[Stored records]
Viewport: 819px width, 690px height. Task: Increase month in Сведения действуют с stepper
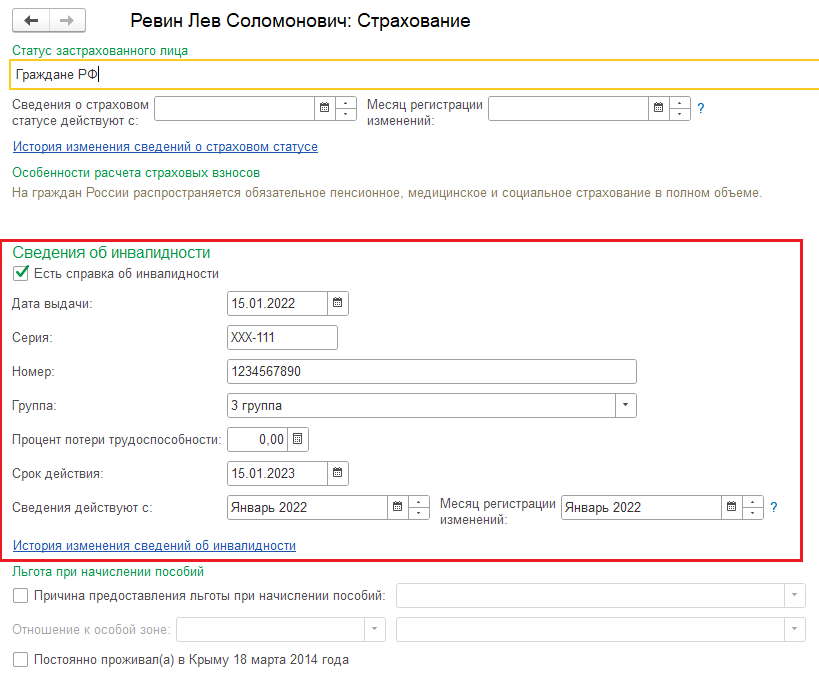pos(418,502)
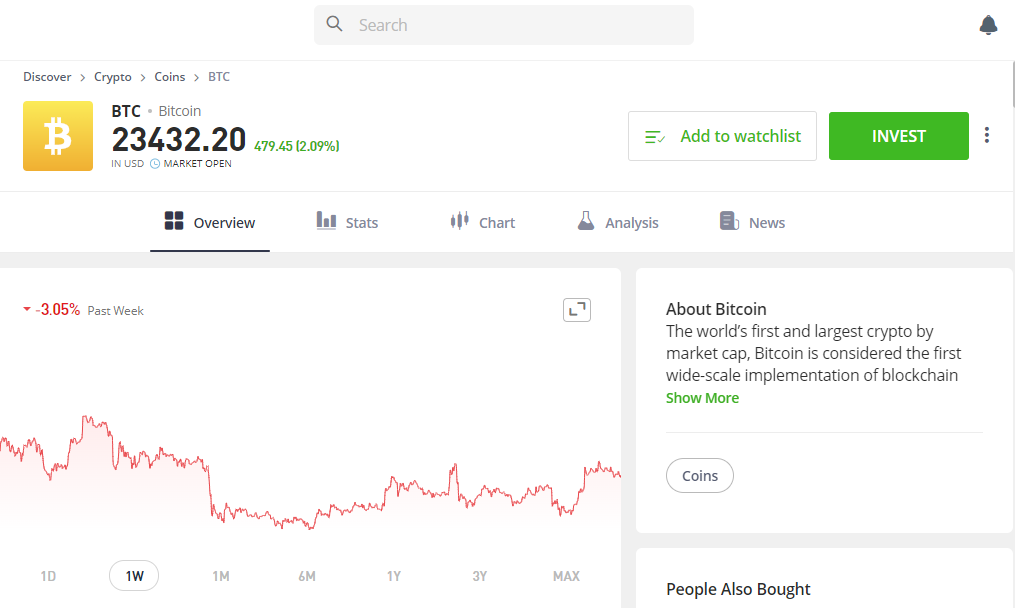1015x608 pixels.
Task: Choose the 1M chart range
Action: pos(221,576)
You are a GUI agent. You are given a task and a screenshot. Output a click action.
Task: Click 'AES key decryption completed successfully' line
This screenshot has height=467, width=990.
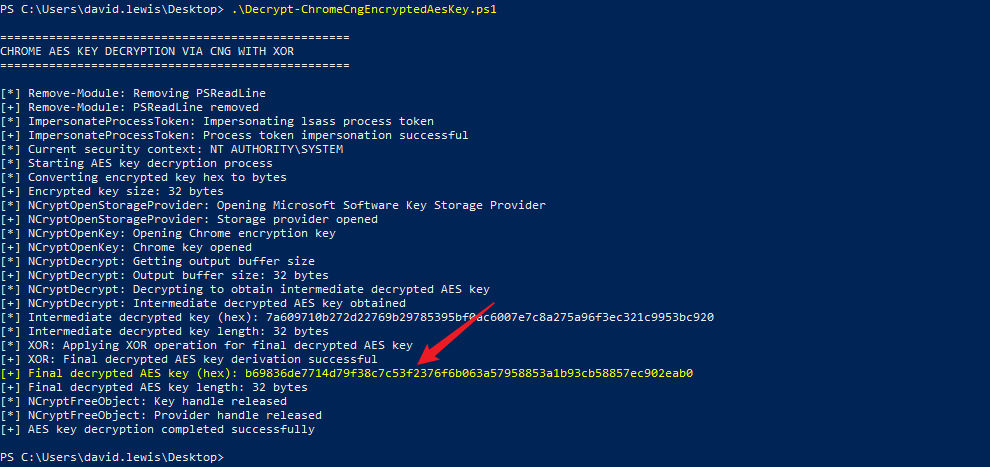click(x=157, y=429)
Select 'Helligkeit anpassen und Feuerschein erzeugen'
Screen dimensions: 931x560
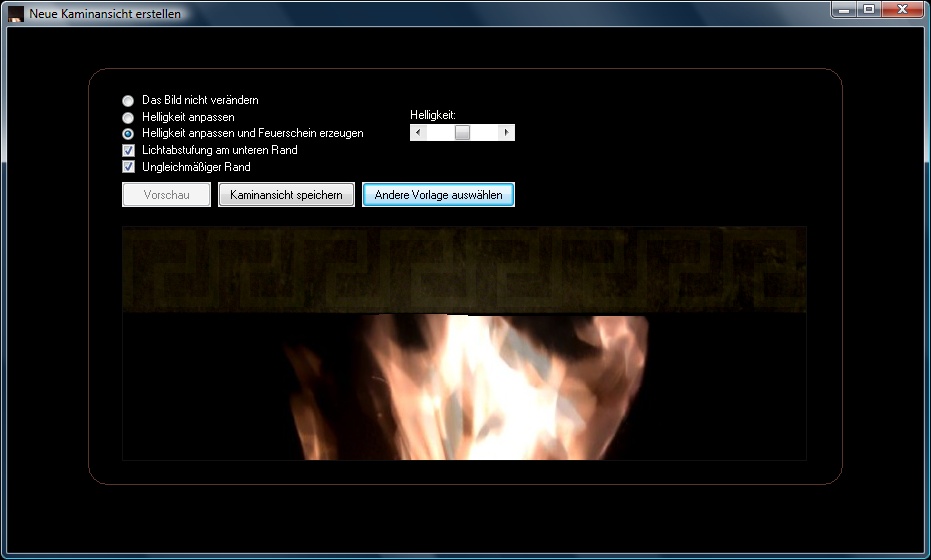[128, 133]
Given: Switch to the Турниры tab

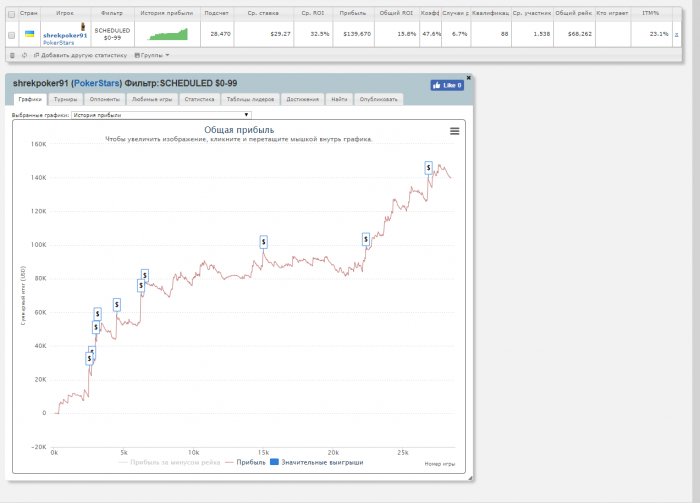Looking at the screenshot, I should click(66, 100).
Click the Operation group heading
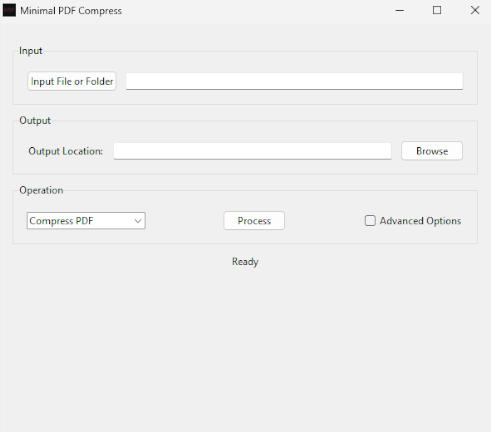This screenshot has width=491, height=432. click(41, 190)
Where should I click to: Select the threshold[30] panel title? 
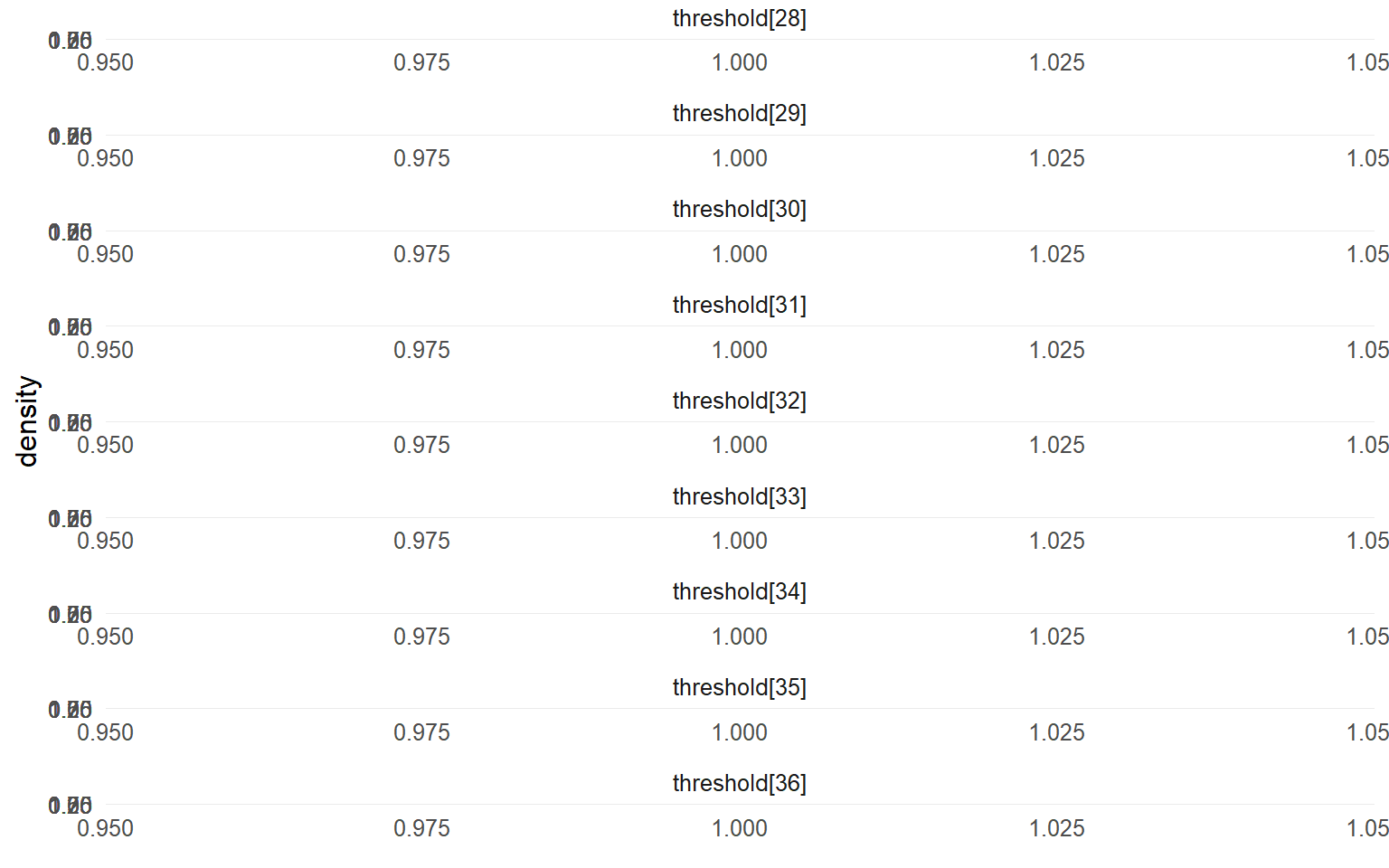739,210
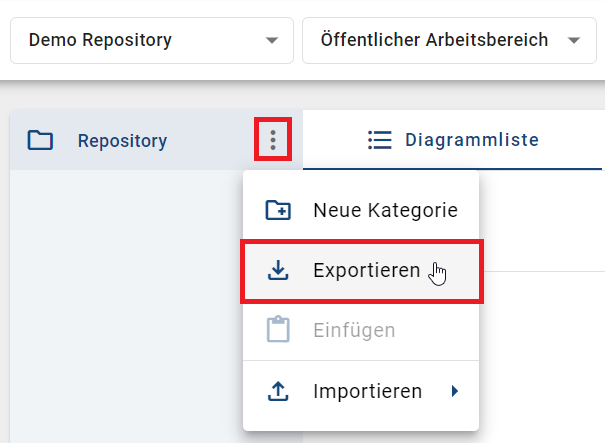Screen dimensions: 605x443
Task: Click the Einfügen clipboard icon
Action: tap(278, 330)
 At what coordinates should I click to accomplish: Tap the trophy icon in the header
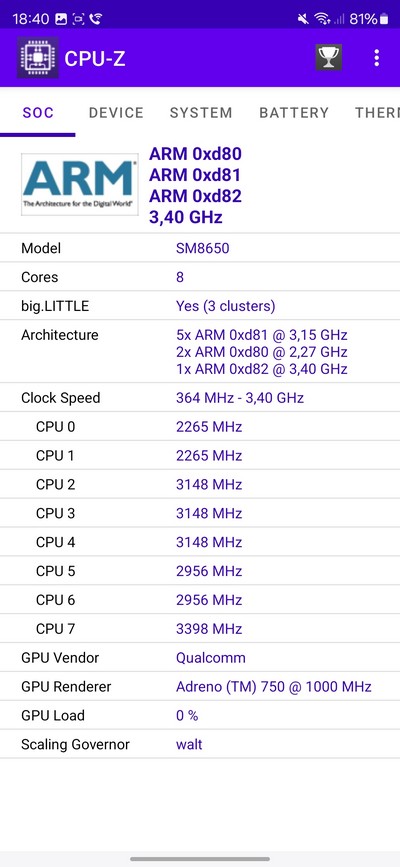(x=329, y=58)
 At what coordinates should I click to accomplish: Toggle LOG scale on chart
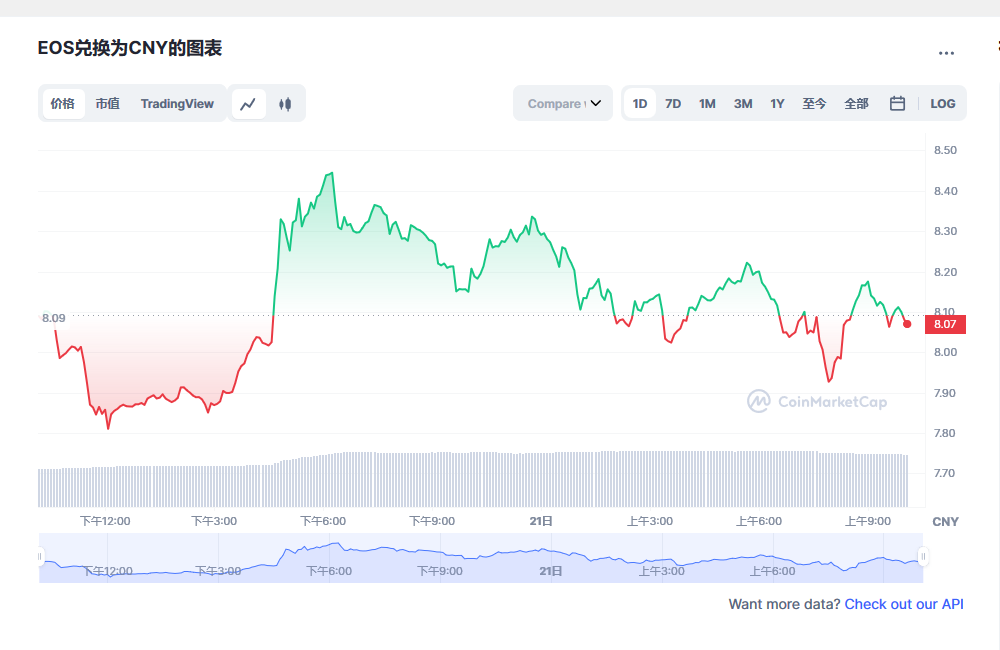pos(942,103)
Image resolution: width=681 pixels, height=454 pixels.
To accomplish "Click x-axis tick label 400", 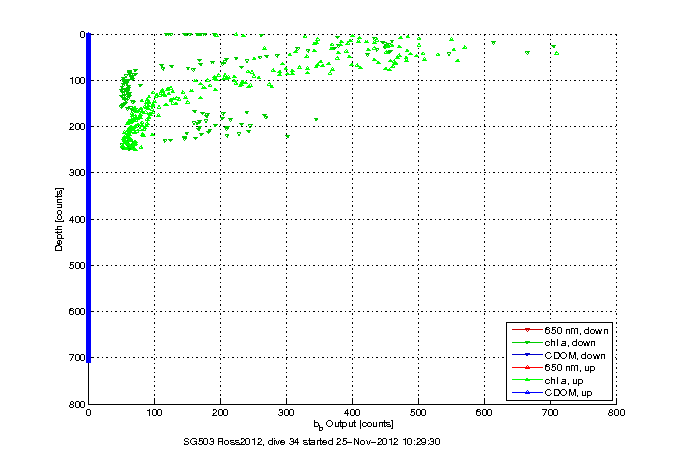I will [353, 413].
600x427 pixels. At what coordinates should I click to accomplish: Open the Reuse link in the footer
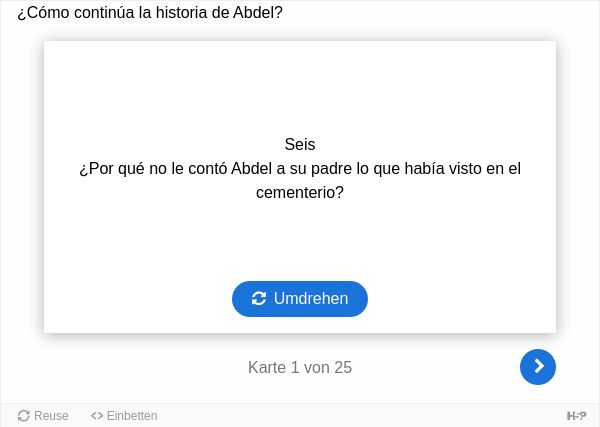coord(43,416)
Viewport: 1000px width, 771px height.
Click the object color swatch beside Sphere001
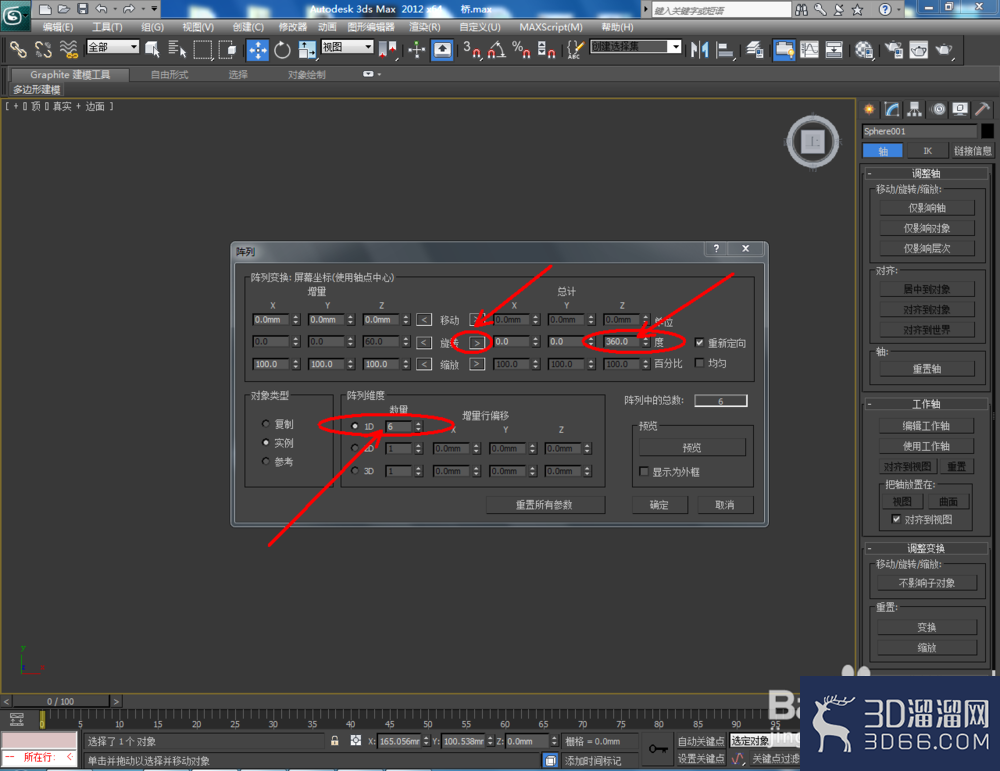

WORK REQUEST:
Leave out each picture and extract the lines from the one containing "600x427 pixels. At" through the end of the records above, inclusive, exactly as they stand.

RESULT FOR THIS EXERCISE:
600x427 pixels. At what coordinates should I click to accomplish: Open the Reuse link in the footer
coord(43,416)
Viewport: 1000px width, 771px height.
Click the object color swatch beside Sphere001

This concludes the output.